The team of volunteer instructors had assembled by the beginning of the fall semester and met in early October to bounce around ideas and think big thoughts.  Here was an opportunity to do something meaningful and different, and with the full backing of the university.  Consequently, we wanted to approach this project with great care, even if the timetable was pressing upon us to offer this course in the spring of 2013.  Fortunately, the faculty and staff who have been a part of Co-Lab are a rather congenial and easy-going bunch, so arriving at a common vision was less problematic than it otherwise could have been.  Our diversity in terms of academic discipline, teaching experience, and personality is both a strength and challenge.  It was a strength precisely because we wanted an interdisciplinary curriculum that considered community involvement from different angles.  The challenge involved finding a curriculum that satisfied academic requirements of the university and also integrated topics, concepts, and skills that we individually thought was important.  It wasn’t lost on us that the credibility of a course about collaboration hinges on the ability of the course designers to collaborate successfully!  In the end, the real challenge stemmed from our ambition to create an innovative interdisciplinary hybrid course that links the university to the wider community.
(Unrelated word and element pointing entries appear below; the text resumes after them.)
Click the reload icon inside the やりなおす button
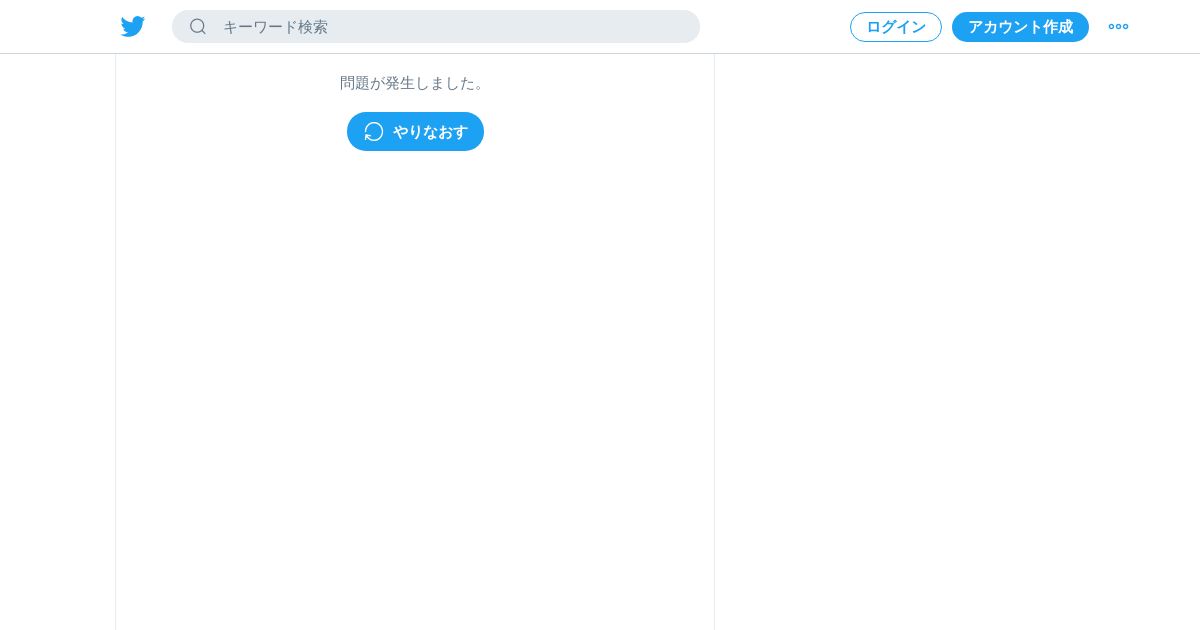Image resolution: width=1200 pixels, height=630 pixels. (374, 131)
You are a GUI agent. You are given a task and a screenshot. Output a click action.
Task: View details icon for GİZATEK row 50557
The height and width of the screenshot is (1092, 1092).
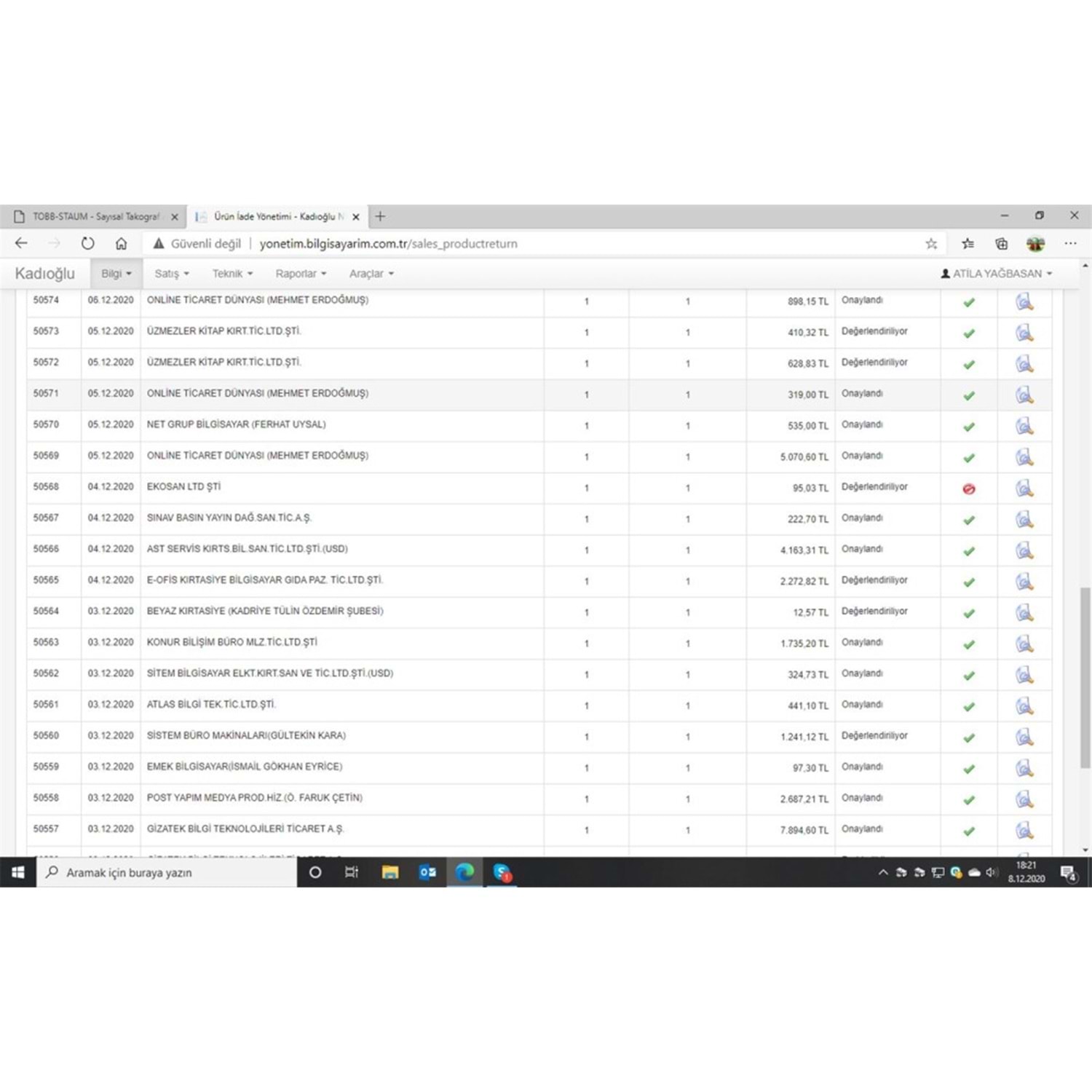coord(1024,830)
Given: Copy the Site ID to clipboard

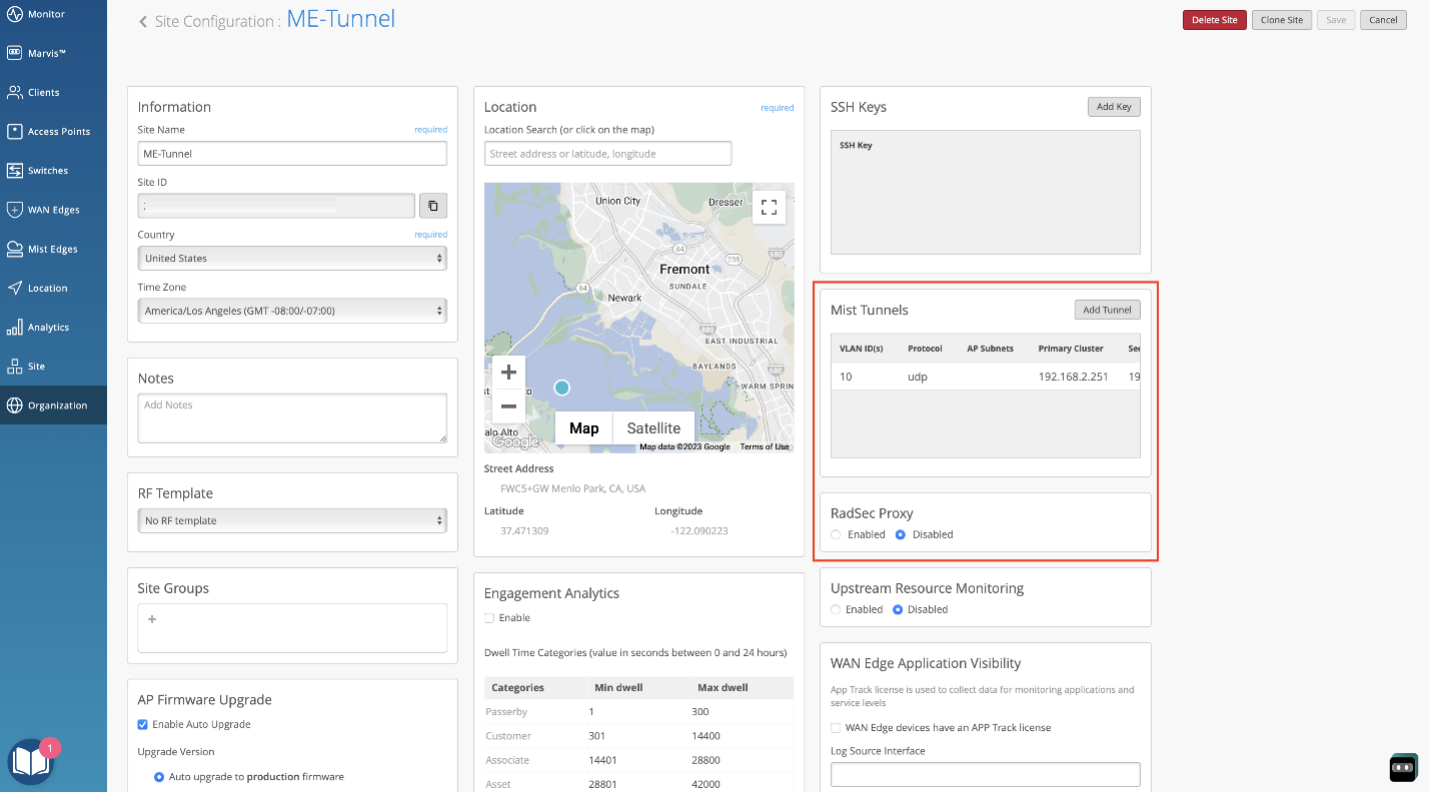Looking at the screenshot, I should click(x=432, y=206).
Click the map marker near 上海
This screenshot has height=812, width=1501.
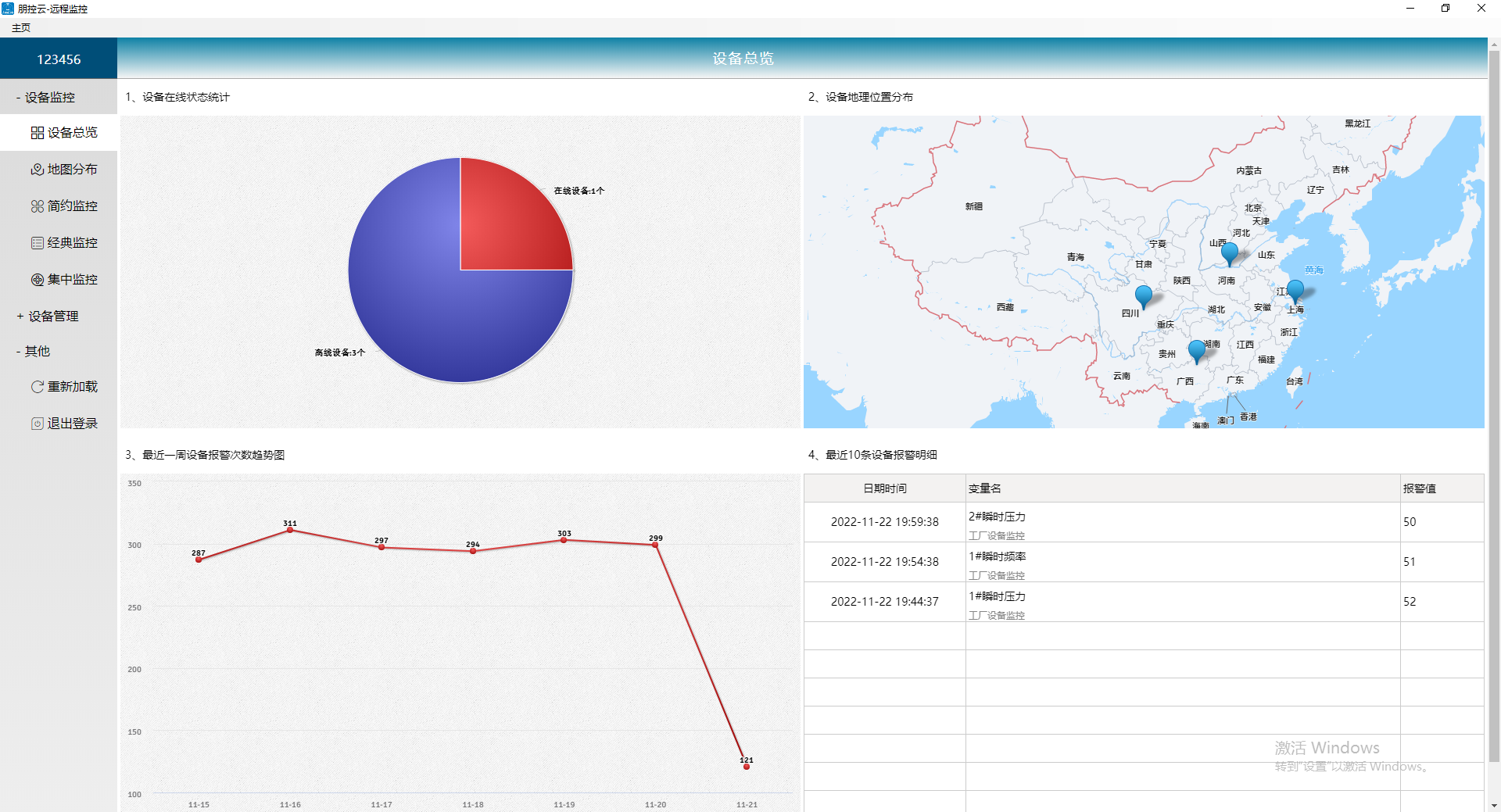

After the initial meeting, we gathered together on a bi-weekly basis throughout the fall semester to work out the details and put together a syllabus.  We formed breakoff groups to explore different aspects of the course, such as course texts and assignments.  Some of us took on the nuts-and-bolts task of forging a workable syllabus, while others brainstormed ways we could include community organizations.  We explored the theoretical roots of our endeavor by reading relevant scholarly articles on community engagement and related topics and discussing them in our meetings.  We knew that this course would be worth three credits and entail a letter grade, unlike other non-discipline offerings at UMR.  Since the spring schedule would only allow the course to meet for one 75-minute session per week, we needed to find a way to make up the missing credit hours.  We ended up creating a hybrid course: part of the course would occur in the classroom and part online.  The online component mostly consisted of a weekly discussion forum where students address questions from the course texts, post assignments, and sometimes follow up on discussion from class.  We divided the course into three modules, each of which require a major assignment, in addition to the online forum and class activities.  These assignments include participation in a community event with a follow-up report; a narrative on citizenship; a group recommendation for future collaboration; and a presentation. The instructors paired up to plan and teach each weekly session, which I’ll discuss below.  Critical to the course was a mandatory Community Collaboratory Conference about six weeks into the semester where students met in their assigned group with their respective community advisor in a structured discussion format.
We didn’t want this course to be merely about “service learning,” and in fact wanted to forge new terms to avoid these associations.  There’s nothing wrong with service learning, but we wanted to widen the angle and have students make larger connections.  This course was not about volunteering on a short-term basis.  We wanted them to understand the complicated so that they could come out of the course with a knowledge of complex social issues that can enhance or hinder community collaboration as well as a set of communicative, social and research skills to facilitate this work.  To use the well-worn clich√©, we didn’t want to give them a fish but teach them how to fish.  Having the students work in groups and work through these larger issues was particularly important for this first offering of the course.  In subsequent semesters we will recalibrate the curriculum.  For the upcoming fall semester, for instance, students taking the course will not be starting from scratch but building upon the recommendations that last semester’s students presented...

We wanted to do something special for the first session of the semester in order to set the tone and make the course a different experience, so we had the students assemble at the civic theater instead of the classroom and invited both the theater director and the chancellor to speak about opportunities for collaboration in Rochester.  After giving a brief overview of the course and introducing the instructors, we explained the Social Change Wheel to the students (see image) and asked them where they would place themselves on it.